I'm seeing this issue too with my own paper. Has anyone found a workaround?

bradknox commented 2 years ago

I did a pseudo-binary search to find the problematic command and manually removed it.

I played around with just that command, trying to find a minimal example. I found that this version allows arxiv_latex_cleaner to complete but slows it down by 10x or so:

\test{Alternative: $\Psi \{\psi_{\pi_{SF}}\}$}

And this version does appear to make it hang indefinitely: \test{Alternative: $\Psi \cup \{\psi_{\pi_{SF}}\}$}

I'm running python3 -m arxiv_latex_cleaner <folder_name> --commands_to_delete test with Python 3.8.2.

dpuleri commented 2 years ago

I'm able to reproduce the issue with the --commands_only_to_delete option when I have a custom command around an equation environment.

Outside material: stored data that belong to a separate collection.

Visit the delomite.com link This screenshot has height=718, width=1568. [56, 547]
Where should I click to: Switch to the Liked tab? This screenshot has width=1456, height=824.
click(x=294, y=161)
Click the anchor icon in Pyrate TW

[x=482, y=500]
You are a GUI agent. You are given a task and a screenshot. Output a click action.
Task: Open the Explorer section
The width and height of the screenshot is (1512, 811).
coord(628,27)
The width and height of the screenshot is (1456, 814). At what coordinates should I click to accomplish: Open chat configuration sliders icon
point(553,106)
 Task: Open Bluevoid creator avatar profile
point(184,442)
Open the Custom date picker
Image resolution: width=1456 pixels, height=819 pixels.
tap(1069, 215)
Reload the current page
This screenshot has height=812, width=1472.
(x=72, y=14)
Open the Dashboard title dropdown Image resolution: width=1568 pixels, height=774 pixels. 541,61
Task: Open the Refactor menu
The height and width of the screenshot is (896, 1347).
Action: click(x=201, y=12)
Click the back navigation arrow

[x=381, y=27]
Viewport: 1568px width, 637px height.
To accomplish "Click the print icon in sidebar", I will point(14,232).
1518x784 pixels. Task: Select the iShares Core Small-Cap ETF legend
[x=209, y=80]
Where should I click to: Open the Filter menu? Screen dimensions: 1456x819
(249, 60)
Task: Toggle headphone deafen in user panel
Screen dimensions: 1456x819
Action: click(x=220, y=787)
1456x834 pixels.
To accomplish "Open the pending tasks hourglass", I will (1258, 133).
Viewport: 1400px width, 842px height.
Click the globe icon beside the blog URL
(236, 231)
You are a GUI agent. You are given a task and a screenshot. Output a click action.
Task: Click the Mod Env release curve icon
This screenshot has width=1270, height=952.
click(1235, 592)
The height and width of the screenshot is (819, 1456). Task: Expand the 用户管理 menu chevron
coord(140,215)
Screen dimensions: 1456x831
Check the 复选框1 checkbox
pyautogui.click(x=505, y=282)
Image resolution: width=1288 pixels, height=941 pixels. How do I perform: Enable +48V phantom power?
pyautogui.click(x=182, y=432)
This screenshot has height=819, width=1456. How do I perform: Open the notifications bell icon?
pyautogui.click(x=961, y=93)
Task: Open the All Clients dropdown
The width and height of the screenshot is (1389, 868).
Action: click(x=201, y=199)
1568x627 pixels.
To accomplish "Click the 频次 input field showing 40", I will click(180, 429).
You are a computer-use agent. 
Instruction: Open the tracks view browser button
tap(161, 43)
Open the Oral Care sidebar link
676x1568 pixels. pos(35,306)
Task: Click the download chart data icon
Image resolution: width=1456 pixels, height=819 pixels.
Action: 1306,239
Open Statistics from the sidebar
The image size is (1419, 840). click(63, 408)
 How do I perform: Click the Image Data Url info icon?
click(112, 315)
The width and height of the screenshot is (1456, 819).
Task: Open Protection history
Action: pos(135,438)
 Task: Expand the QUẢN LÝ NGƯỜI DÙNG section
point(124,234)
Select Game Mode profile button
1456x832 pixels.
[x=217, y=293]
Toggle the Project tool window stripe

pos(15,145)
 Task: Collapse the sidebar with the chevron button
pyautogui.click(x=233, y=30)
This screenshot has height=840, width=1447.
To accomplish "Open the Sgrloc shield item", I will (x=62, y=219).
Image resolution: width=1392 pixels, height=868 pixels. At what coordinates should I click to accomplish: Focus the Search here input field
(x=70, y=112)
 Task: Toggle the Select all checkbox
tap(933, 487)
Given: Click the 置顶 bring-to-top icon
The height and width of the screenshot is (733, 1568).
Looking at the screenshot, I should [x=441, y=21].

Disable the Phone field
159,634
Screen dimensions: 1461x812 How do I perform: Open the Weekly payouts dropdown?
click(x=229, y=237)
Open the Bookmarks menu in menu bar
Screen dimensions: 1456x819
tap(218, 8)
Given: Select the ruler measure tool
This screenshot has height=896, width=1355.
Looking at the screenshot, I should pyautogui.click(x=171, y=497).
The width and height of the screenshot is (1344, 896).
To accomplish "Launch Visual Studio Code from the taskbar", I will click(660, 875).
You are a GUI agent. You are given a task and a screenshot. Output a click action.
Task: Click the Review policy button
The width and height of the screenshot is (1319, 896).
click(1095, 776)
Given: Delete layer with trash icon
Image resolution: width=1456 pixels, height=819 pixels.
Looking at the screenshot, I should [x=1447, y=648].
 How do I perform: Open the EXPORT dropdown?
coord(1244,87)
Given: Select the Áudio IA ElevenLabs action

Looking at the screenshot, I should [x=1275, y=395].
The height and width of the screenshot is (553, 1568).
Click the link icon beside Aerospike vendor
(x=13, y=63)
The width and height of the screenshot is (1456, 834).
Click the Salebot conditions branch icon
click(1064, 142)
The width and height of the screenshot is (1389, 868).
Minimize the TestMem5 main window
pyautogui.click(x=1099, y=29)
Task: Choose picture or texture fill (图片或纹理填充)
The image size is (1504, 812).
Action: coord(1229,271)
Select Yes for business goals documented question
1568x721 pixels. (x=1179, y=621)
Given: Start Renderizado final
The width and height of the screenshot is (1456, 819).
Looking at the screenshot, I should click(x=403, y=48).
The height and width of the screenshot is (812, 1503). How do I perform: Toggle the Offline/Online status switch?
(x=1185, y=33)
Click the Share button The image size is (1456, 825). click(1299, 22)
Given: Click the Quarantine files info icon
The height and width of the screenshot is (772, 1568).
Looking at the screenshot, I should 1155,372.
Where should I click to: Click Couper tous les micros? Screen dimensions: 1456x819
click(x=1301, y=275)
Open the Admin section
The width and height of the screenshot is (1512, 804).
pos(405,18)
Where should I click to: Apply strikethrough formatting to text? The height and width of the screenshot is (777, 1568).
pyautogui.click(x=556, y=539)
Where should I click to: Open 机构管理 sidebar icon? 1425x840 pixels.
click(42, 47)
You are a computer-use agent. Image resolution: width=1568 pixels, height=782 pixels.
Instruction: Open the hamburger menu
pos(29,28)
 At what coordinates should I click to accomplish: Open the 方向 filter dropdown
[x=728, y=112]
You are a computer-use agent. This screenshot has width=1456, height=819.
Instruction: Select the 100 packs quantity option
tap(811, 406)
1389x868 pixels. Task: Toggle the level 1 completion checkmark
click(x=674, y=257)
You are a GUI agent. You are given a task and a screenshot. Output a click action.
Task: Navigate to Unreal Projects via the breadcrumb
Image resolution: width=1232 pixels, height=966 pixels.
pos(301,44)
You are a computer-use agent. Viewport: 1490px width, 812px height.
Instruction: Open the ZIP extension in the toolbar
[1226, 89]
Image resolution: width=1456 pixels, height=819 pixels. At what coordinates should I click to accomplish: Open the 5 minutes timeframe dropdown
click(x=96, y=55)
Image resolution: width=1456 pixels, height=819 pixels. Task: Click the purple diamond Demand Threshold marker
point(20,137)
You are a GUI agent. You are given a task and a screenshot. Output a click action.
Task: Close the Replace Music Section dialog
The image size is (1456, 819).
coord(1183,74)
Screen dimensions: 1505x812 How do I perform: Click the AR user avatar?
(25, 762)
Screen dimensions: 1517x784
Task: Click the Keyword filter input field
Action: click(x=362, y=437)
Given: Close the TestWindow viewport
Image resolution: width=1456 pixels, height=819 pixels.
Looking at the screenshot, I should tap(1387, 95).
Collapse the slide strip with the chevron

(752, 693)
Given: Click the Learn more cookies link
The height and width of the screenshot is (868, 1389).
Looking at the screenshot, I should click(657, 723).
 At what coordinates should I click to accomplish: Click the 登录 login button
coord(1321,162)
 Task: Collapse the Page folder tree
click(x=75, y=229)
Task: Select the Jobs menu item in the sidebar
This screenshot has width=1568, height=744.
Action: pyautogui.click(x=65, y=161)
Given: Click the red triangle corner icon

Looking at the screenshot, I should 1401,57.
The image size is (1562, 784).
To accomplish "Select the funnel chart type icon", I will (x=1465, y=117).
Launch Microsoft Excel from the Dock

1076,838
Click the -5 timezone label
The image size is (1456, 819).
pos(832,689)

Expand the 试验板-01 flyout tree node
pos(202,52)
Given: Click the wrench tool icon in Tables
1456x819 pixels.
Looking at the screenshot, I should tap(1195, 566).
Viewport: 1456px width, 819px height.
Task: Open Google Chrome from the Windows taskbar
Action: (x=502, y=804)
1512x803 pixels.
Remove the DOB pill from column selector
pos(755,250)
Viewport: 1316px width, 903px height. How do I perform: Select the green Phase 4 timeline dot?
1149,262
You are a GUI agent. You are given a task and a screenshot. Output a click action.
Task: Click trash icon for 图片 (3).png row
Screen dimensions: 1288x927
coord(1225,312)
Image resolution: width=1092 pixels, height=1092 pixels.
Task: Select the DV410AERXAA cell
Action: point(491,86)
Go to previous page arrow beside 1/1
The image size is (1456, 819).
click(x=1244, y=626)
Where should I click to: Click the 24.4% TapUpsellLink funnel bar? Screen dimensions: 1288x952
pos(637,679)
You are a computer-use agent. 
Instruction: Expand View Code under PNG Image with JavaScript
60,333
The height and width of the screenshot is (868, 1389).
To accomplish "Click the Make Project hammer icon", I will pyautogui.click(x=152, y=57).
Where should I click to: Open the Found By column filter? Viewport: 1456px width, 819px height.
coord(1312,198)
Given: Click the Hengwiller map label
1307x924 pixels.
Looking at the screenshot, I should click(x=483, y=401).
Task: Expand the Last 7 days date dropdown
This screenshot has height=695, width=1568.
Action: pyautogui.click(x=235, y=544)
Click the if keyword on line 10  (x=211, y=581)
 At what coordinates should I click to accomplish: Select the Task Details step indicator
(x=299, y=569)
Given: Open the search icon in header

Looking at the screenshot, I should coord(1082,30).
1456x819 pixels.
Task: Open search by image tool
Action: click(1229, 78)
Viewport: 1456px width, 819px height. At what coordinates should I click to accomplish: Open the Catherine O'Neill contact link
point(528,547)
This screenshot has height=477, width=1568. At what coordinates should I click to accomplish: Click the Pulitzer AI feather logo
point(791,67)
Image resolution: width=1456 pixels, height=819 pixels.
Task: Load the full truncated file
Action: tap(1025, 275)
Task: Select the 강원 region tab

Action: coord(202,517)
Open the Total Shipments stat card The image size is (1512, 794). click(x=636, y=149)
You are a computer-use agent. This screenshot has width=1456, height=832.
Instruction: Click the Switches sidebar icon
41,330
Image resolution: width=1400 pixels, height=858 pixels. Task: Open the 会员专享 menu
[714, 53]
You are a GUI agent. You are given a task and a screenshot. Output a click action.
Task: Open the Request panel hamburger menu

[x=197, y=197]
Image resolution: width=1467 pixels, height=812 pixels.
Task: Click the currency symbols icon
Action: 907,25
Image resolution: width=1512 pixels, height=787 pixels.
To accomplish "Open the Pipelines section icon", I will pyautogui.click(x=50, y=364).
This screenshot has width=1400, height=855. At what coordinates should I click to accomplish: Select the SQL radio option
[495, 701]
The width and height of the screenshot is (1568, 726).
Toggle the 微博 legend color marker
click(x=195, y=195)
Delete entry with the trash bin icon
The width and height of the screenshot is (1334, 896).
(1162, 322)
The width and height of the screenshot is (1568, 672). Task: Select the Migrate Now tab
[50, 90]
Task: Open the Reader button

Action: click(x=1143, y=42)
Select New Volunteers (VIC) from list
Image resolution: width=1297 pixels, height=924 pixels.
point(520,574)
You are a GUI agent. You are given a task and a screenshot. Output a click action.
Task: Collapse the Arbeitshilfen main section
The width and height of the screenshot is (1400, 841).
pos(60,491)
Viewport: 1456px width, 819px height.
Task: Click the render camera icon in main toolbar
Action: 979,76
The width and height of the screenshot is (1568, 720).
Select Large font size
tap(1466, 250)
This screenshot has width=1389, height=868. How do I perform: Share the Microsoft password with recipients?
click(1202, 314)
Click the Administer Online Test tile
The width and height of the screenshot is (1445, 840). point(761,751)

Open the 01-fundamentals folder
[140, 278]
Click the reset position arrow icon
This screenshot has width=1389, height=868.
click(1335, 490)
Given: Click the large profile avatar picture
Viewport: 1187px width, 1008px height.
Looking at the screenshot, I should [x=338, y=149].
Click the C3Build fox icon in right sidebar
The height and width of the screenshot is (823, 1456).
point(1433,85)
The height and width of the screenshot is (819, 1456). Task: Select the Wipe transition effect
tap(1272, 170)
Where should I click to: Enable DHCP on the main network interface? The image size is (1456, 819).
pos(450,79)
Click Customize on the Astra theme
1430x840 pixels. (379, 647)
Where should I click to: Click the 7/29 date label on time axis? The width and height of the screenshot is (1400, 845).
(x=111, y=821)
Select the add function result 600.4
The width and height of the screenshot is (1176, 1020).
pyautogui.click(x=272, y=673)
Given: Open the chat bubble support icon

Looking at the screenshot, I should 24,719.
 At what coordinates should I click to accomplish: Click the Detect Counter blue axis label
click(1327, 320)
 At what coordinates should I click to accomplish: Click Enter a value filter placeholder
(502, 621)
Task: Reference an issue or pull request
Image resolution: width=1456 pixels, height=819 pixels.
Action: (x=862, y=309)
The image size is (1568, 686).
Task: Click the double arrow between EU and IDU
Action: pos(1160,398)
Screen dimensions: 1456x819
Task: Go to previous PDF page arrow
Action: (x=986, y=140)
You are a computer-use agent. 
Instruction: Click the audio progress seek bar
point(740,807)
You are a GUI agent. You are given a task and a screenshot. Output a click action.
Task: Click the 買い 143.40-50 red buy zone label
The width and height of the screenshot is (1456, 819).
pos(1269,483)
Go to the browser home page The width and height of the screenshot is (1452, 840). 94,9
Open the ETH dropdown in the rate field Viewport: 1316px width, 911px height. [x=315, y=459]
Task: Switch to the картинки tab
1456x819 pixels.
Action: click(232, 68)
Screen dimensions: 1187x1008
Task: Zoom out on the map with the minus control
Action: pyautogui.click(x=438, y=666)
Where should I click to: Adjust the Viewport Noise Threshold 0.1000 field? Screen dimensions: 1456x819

Something like this, where test is the environment.

\test{
\begin{equation}\label{eq:conversion}
    \begin{split}
         a &= \frac{b}{\mathrm{c_{t^2}}}\\
         c &= d
    \end{split}
\end{equation}.
}
}

If I make the equation simpler by reducing the levels of nested curly braces, then the code doesn't cause a hang. So, to me it seems like it may have something to do with deep levels of nesting within the custom command?

joellindegger commented 2 years ago

Hi all

I ran into this problem as well. After some debugging I found the following:

  1. The code hangs on Line 114 of arxiv_latex_cleaner.py when using the regex pattern built on Line 106
  2. The regex pattern built by on Line 106 [1] only matches nested latex commands up to a depth of 3, and fails to match commands nested to depth 4 or higher. I.e., even if one waits for the routine to finish it fails to match commands nested deeper. To double check I tried the pattern on regex101
  3. Correct behavior can be achieved with a recursive regex pattern [2], see this Demo on regex101 based on this stackoverflow answer
  4. Unfortunately, Python's re module does not support recursive patterns. However, the third-party regex module (see here) is a drop-in replacement for re and implements the recursive subroutine used in ths pattern.
  5. I have implemente a bugfix based on this pattern with the regex module, which seems to work correctly and does not hang

If @jponttuset can confirm that the additional external dependency on the regex module is acceptable I am happy to create a pull request for this (very simple) bugfix.

[1] Line 106 of arxiv_latex_cleaner.py: base_pattern = r'\\' + command + r'{(?:[^}{]+|{(?:[^}{]+|{[^}{]*})*})*}, fails, Demo on regex101 [2] Correct pattern: base_pattern = r'\\' + command + r'\{((?:[^{}]+|\{(?1)\})*)\}' works, Demo on regex101 based on this stackoverflow answer

jponttuset commented 2 years ago

Thanks so much @joellindegger for the investigation! Adding regex is perfectly fine, it'd be great if you could send a PR.